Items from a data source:
########################################
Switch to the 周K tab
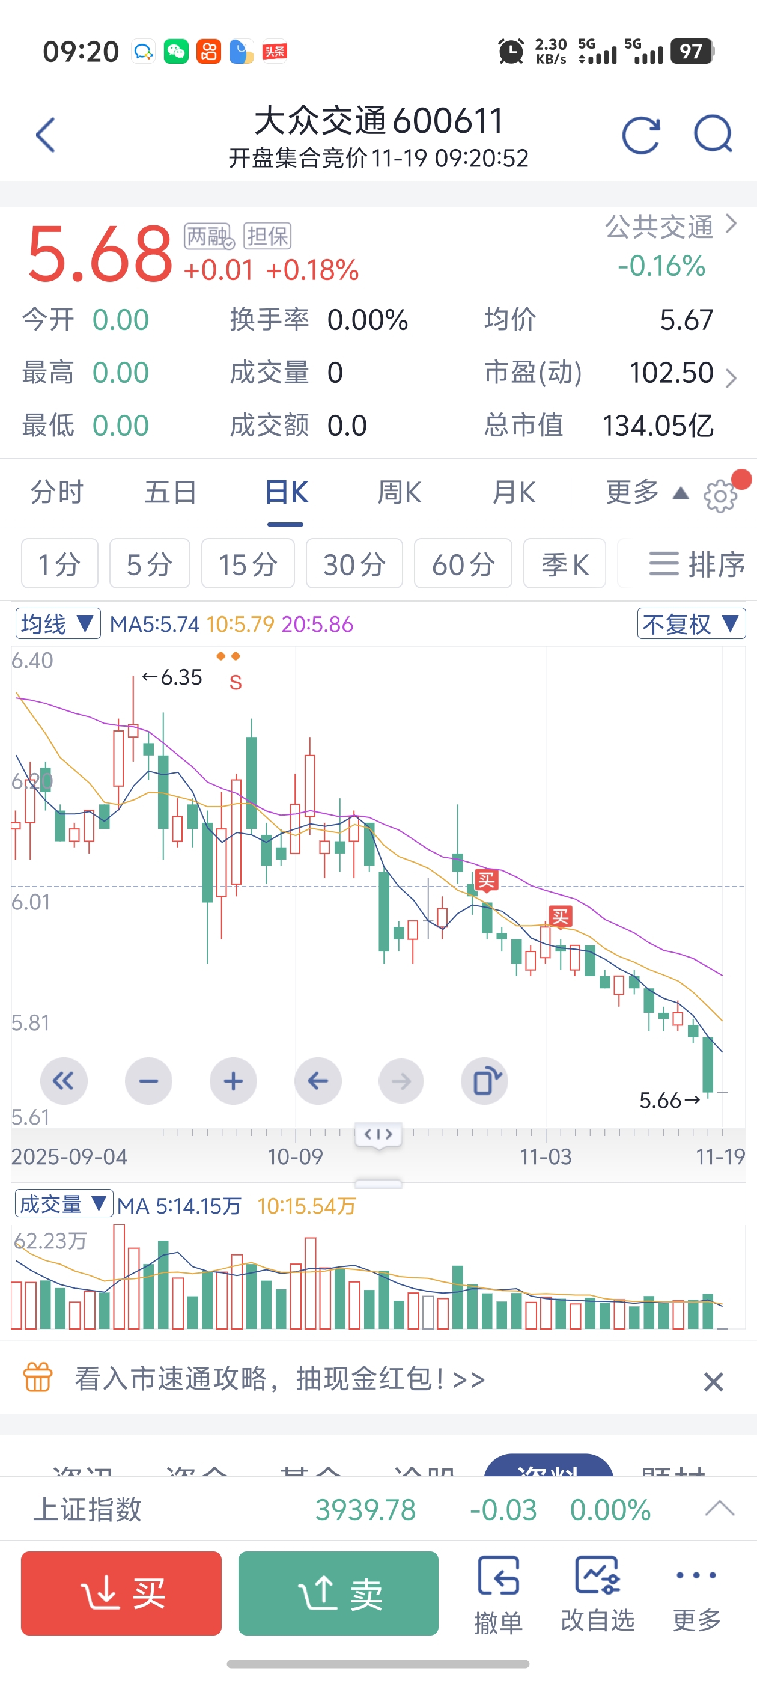Viewport: 757px width, 1683px height. tap(399, 493)
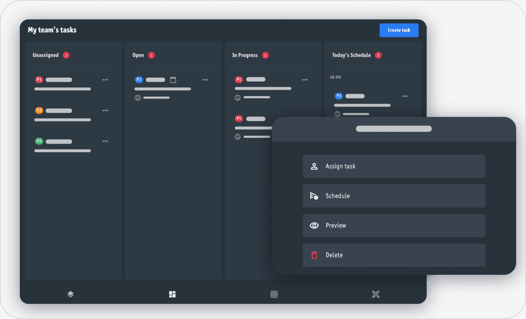Screen dimensions: 526x319
Task: Click the assignee avatar on an In Progress task
Action: click(x=237, y=97)
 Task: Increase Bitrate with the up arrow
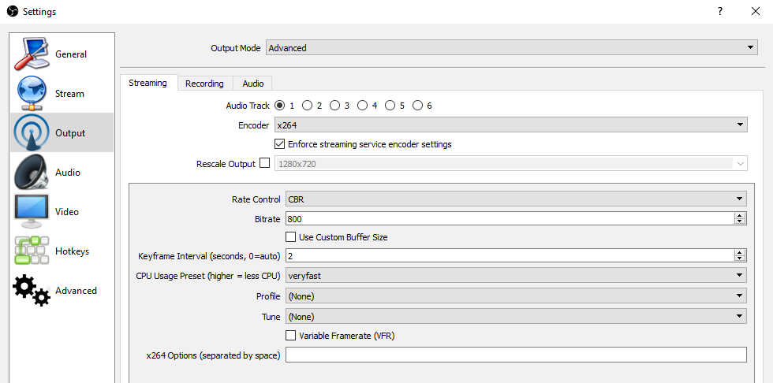[x=740, y=215]
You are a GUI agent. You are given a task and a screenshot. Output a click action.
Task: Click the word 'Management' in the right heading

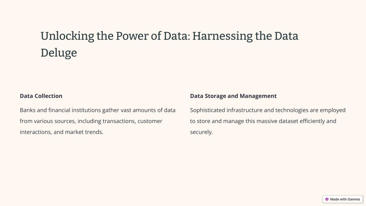point(258,96)
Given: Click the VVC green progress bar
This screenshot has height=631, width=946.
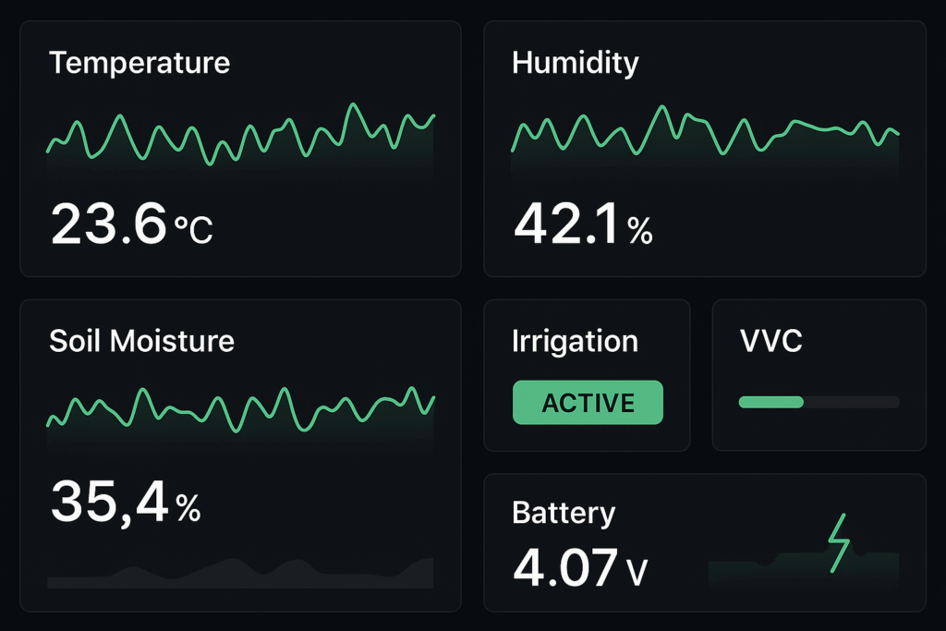Looking at the screenshot, I should (x=771, y=403).
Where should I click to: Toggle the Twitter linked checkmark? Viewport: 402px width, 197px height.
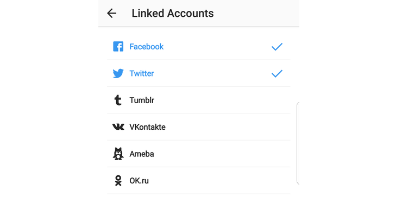[277, 73]
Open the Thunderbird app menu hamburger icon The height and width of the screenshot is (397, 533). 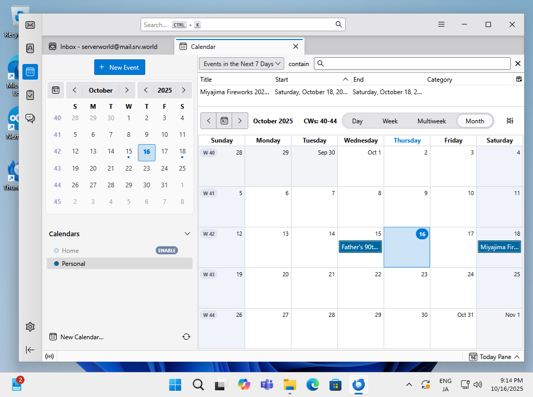click(441, 24)

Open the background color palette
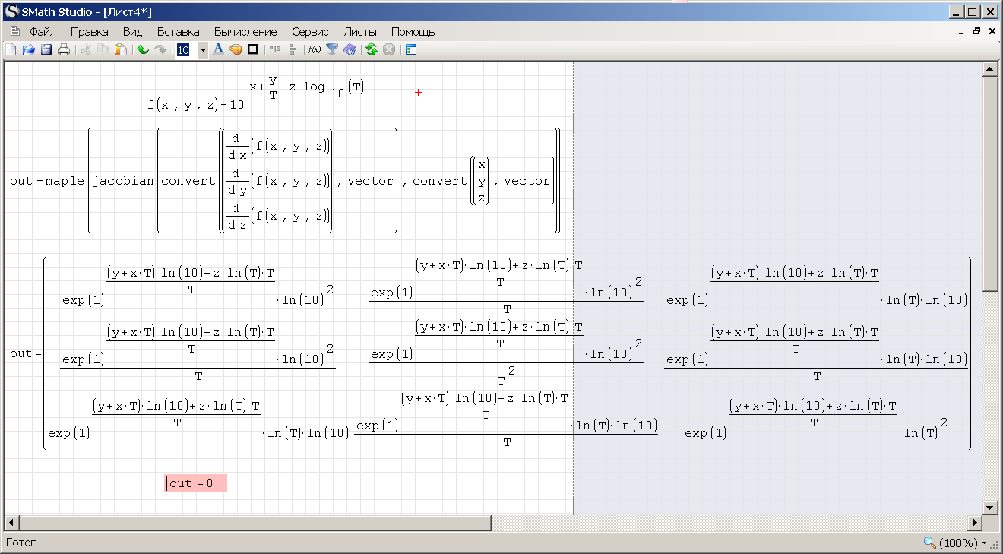236,50
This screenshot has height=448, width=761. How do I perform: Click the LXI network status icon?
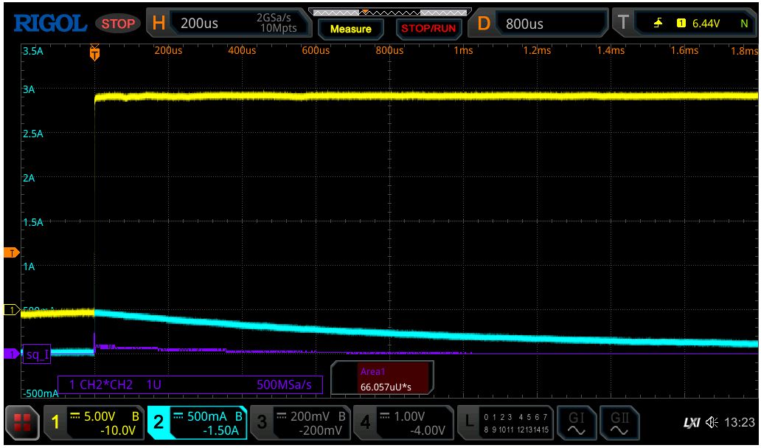point(692,423)
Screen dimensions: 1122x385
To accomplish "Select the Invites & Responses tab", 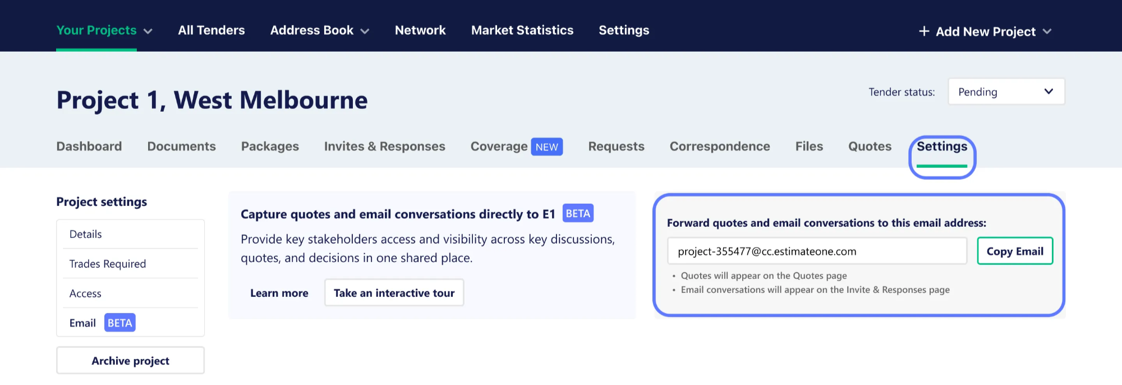I will tap(384, 146).
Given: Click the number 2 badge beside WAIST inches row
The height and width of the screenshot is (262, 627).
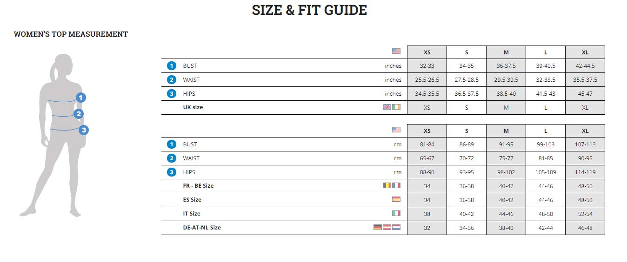Looking at the screenshot, I should pos(172,80).
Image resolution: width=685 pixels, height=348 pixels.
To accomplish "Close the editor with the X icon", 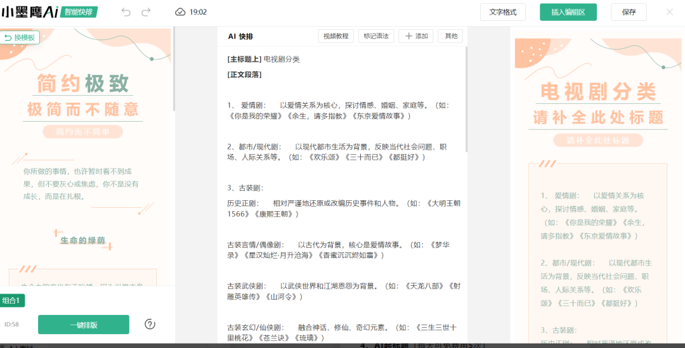I will click(x=669, y=12).
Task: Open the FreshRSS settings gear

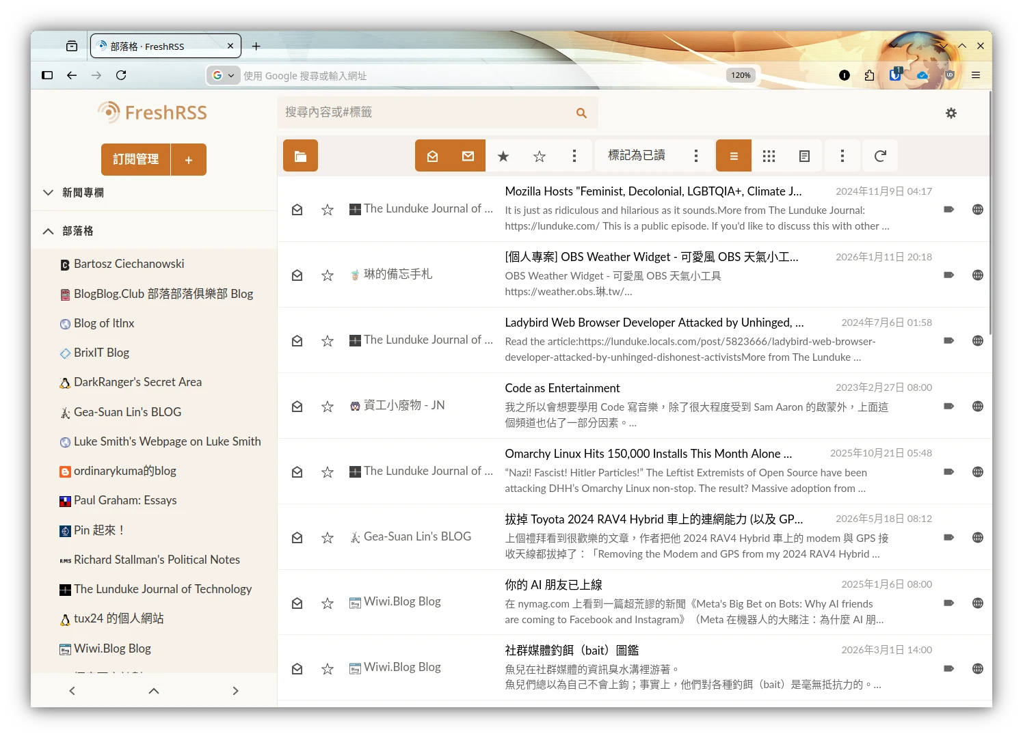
########################################
- Short exercise:
Return every line of the listing above that contains the word "This".

- Solution to the exercise:
This screenshot has height=631, width=946.
This screenshot has height=448, width=761. How do I perform: Click the LXI network status icon?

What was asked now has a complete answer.